Tom Lembong Divonis karena Jalankan Ekonomi Kapitalis, Pakar Hukum: Nilai Keadilan Tak Tercermin di Kasus Ini
DIKSI.CO – Pakar Hukum Tata Negara Universitas Andalas, Feri Amsari, mengkritik keras putusan Majelis Hakim Pengadilan Tindak Pidana Korupsi (Tipikor) Jakarta Pusat yang menjatuhkan vonis terhadap mantan Menteri Perdagangan 2015–2016, Thomas Trikasih Lembong alias Tom Lembong, dalam kasus impor gula.
Feri heran karena Tom Lembong divonis seolah-olah karena menjalankan kebijakan berlandaskan sistem ekonomi kapitalis.
Menurutnya, sistem ekonomi bukanlah dasar yang sah untuk mempidanakan seseorang.

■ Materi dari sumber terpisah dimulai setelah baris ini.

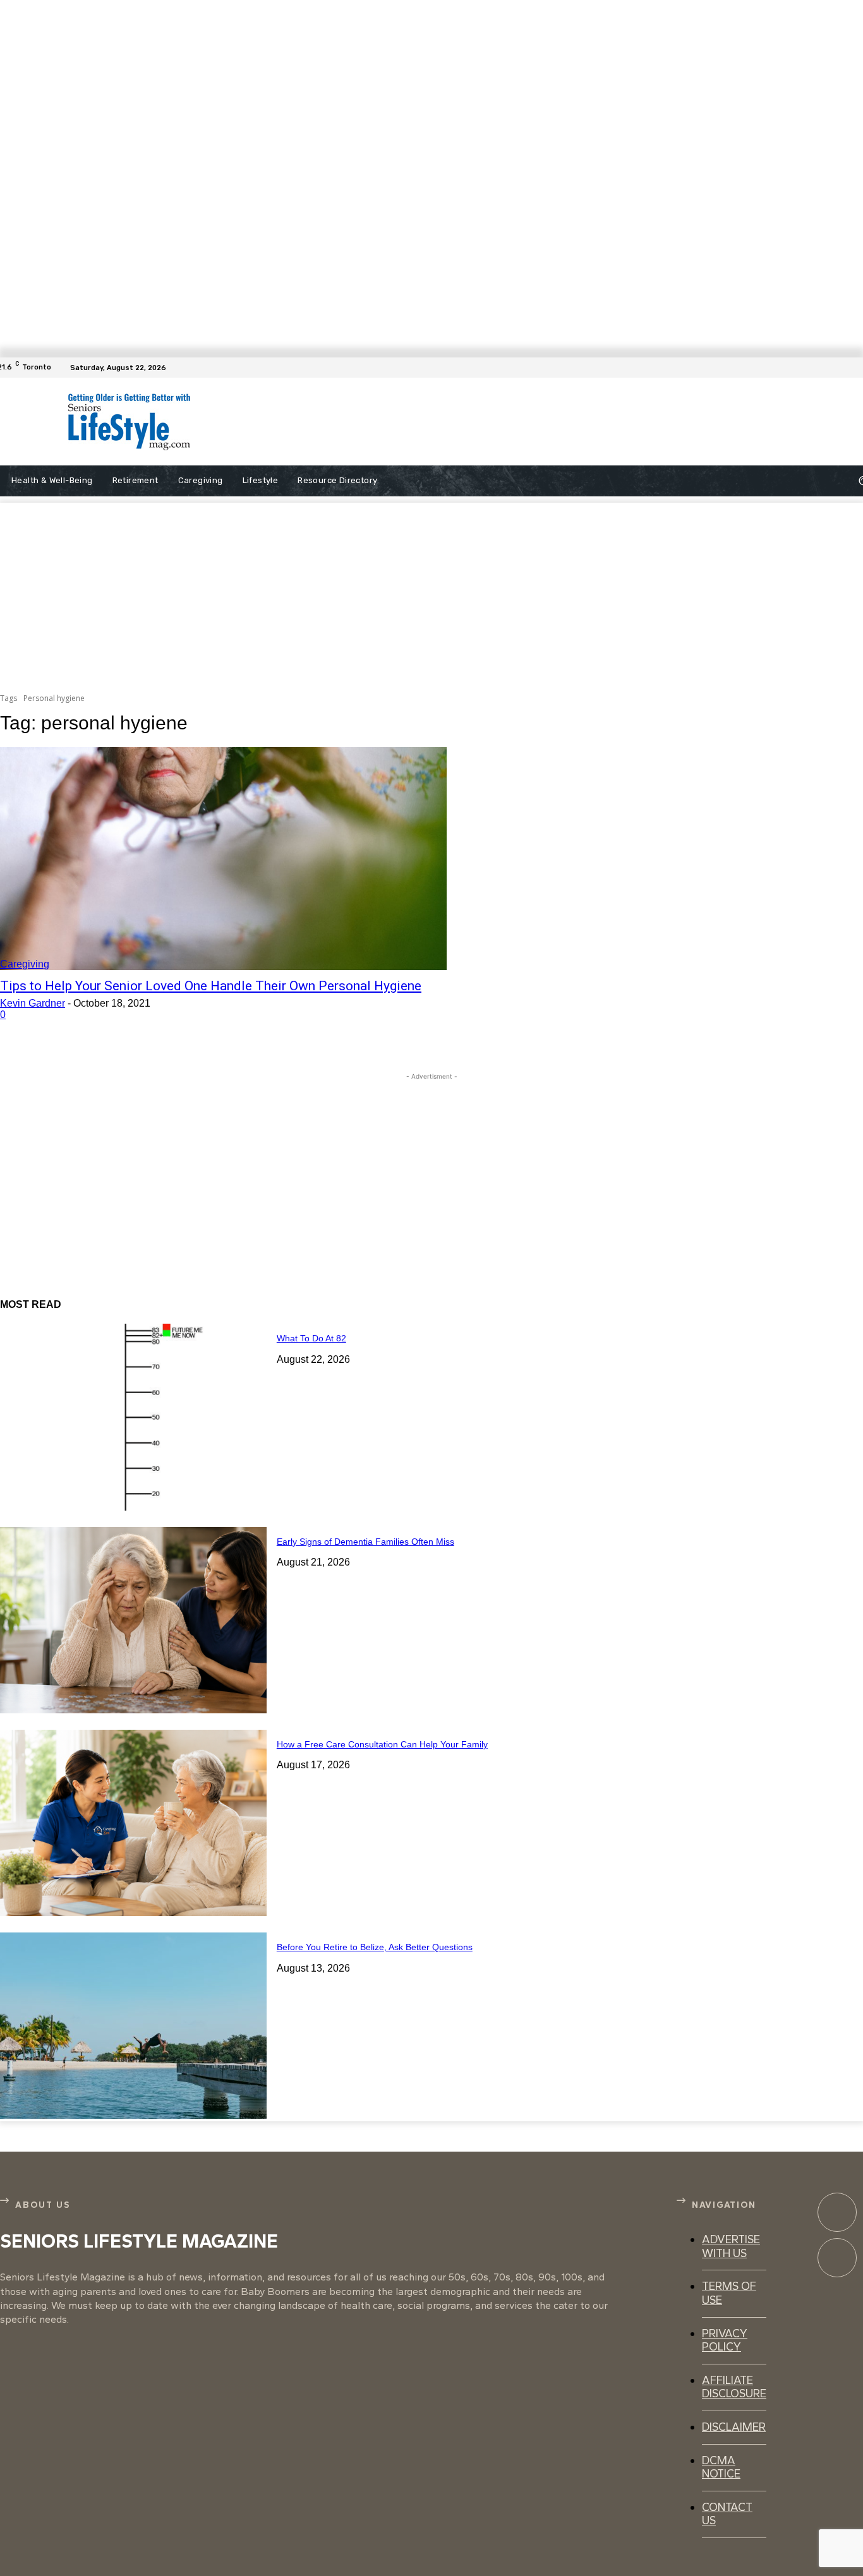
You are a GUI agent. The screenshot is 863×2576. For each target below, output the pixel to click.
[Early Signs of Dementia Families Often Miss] (133, 1620)
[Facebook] (855, 367)
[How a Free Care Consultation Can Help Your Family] (133, 1823)
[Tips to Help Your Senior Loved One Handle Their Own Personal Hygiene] (223, 859)
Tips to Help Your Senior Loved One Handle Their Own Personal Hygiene (210, 985)
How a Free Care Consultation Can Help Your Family (382, 1744)
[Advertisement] (489, 421)
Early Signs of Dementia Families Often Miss (365, 1542)
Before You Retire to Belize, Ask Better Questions (375, 1947)
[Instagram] (837, 2257)
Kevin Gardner (32, 1003)
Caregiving (24, 964)
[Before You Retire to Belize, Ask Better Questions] (133, 2025)
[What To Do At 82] (133, 1417)
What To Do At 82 (311, 1338)
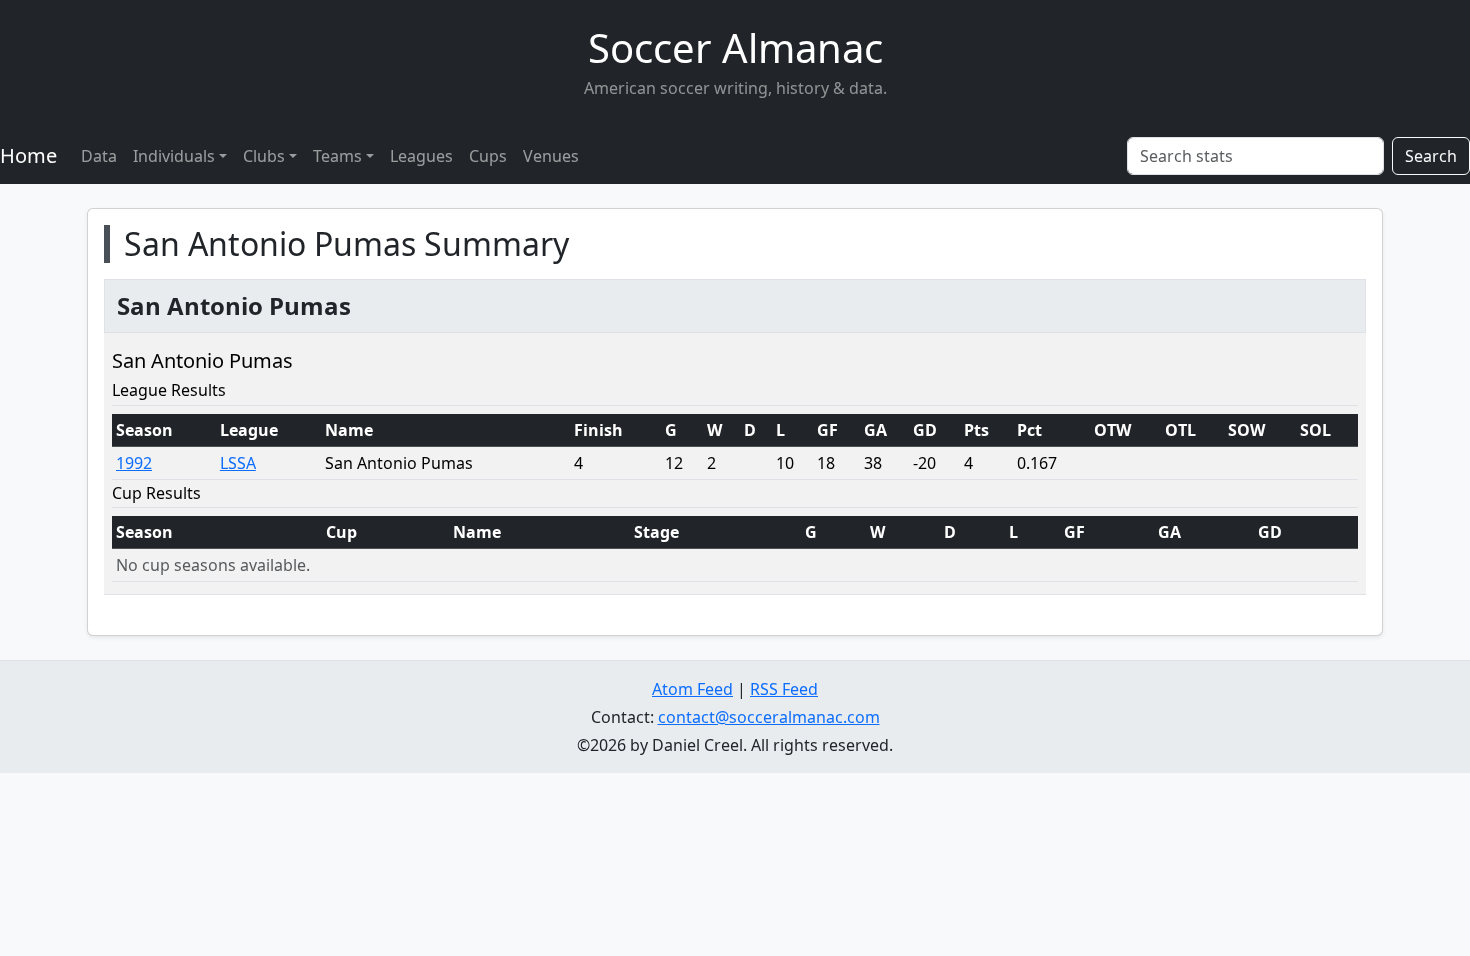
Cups (488, 156)
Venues (551, 156)
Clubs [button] (264, 156)
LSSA (238, 463)
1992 (134, 463)
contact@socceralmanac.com (769, 717)
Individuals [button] (174, 156)
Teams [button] (337, 156)
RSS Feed (784, 689)
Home (28, 155)
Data (99, 156)
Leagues (421, 156)
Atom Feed (692, 689)
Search (1431, 156)
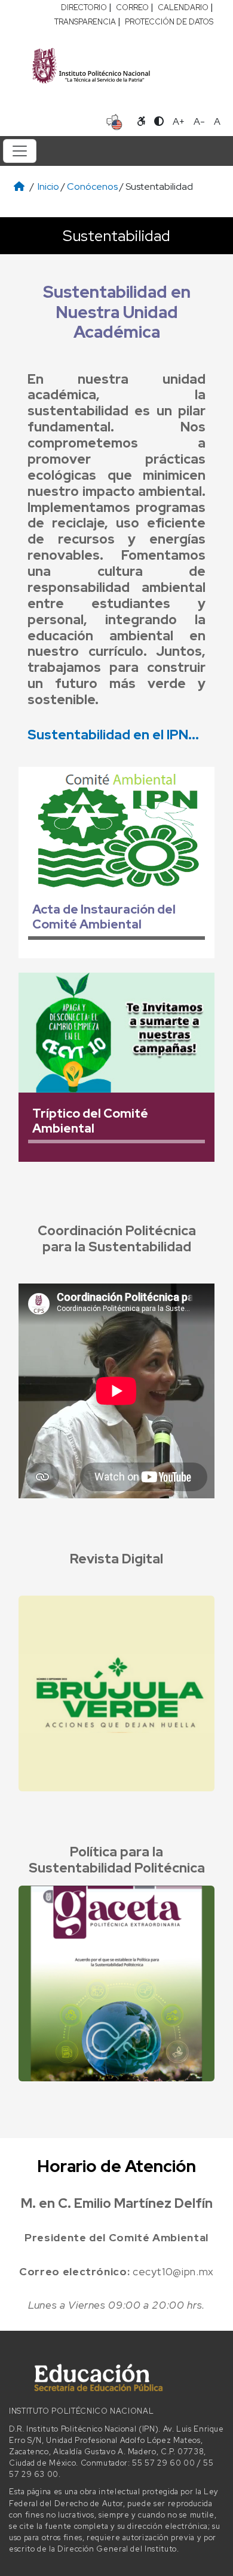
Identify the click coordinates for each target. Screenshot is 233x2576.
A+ (179, 121)
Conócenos (92, 186)
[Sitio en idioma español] (114, 120)
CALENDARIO (183, 7)
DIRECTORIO (84, 7)
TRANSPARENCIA (85, 22)
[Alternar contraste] (159, 122)
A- (199, 121)
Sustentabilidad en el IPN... (113, 735)
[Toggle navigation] (19, 151)
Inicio (48, 186)
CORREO (132, 7)
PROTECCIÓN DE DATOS (169, 22)
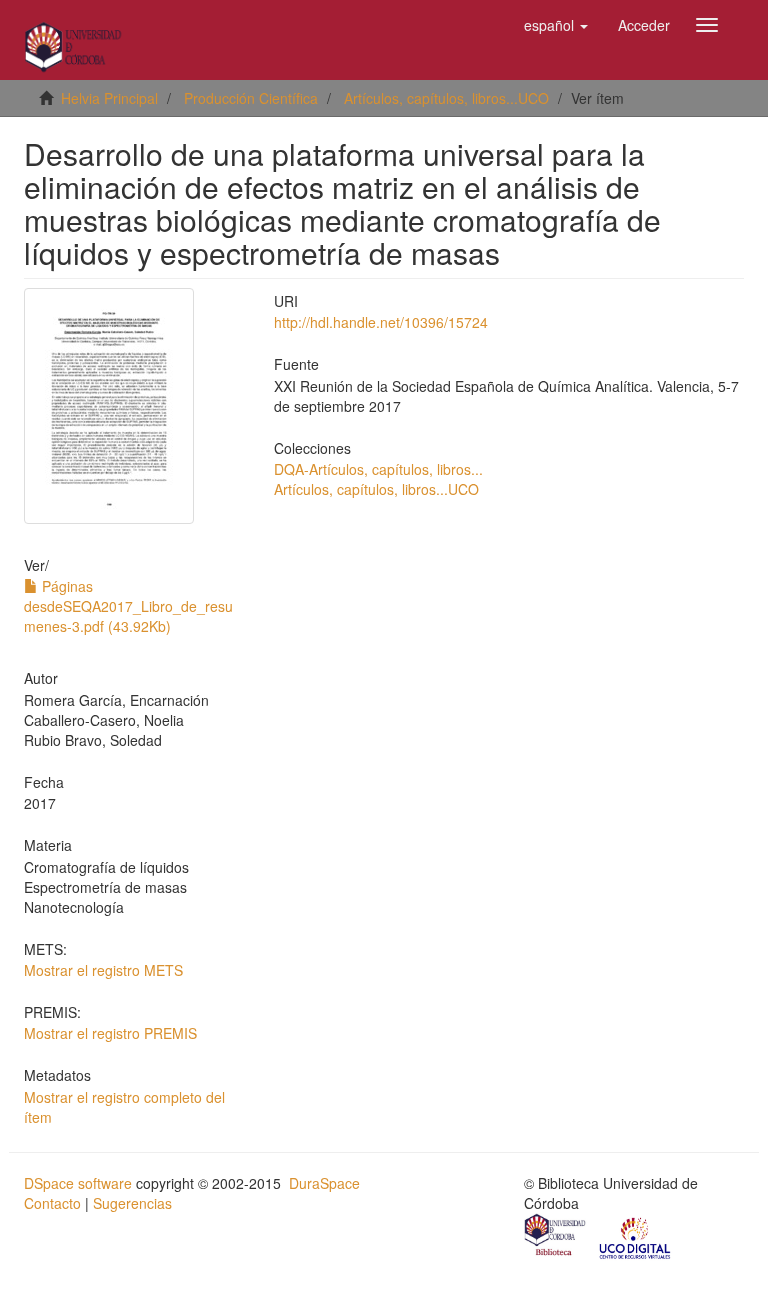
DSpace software (78, 1183)
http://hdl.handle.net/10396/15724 (381, 322)
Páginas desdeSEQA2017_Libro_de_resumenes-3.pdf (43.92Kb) (128, 606)
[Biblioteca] (556, 1237)
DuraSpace (324, 1183)
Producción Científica (251, 98)
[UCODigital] (636, 1237)
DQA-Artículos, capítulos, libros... (378, 469)
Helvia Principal (109, 98)
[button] (556, 25)
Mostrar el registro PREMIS (110, 1033)
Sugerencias (132, 1203)
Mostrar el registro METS (103, 970)
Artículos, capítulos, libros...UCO (446, 98)
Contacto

“Kalau ekonomi kapitalis bisa menjadi hukum pidana, bisa dikenakan tindak pidana, betapa banyak orang di negeri ini dipenjara,” ujar Feri dalam diskusi di Fakultas Hukum Universitas Indonesia (UI) Salemba, Jakarta, Senin (21/7/2025).
“Mohon maaf, sebagian besar ibu dan bapak bangsa kita menganut sistem ekonomi kapitalis di titik tertentu. Penjarakan itu semua,” tambahnya dengan nada menyindir.
Feri juga menilai vonis terhadap Tom Lembong tidak mencerminkan asas keadilan hukum sebagaimana dijamin oleh Pasal 28D ayat (1) Undang-Undang Dasar 1945.
“Nilai-nilai keadilan tidak tercermin dalam kasus ini. Tidak ada bukti niat jahat atau mens rea dari Tom Lembong. Nah, di mana adilnya?” ucapnya.
Ia pun mendorong Tom untuk terus mencari keadilan dan menggunakan segala jalur hukum yang tersedia.
“Ini lebih mirip dendam ya. Begitu Tom Lembong dan Hasto tidak lagi di lingkaran kekuasaan dan kekuatan mereka secara politik melemah, maka mereka kemudian ditangkap, diambil untuk kepentingan proses hukum,” katanya
Sebelumnya, pada Jumat (18/7/2025), Majelis Hakim Tipikor Jakarta Pusat menjatuhkan vonis 4 tahun dan 6 bulan penjara kepada Tom Lembong dalam kasus dugaan korupsi impor gula.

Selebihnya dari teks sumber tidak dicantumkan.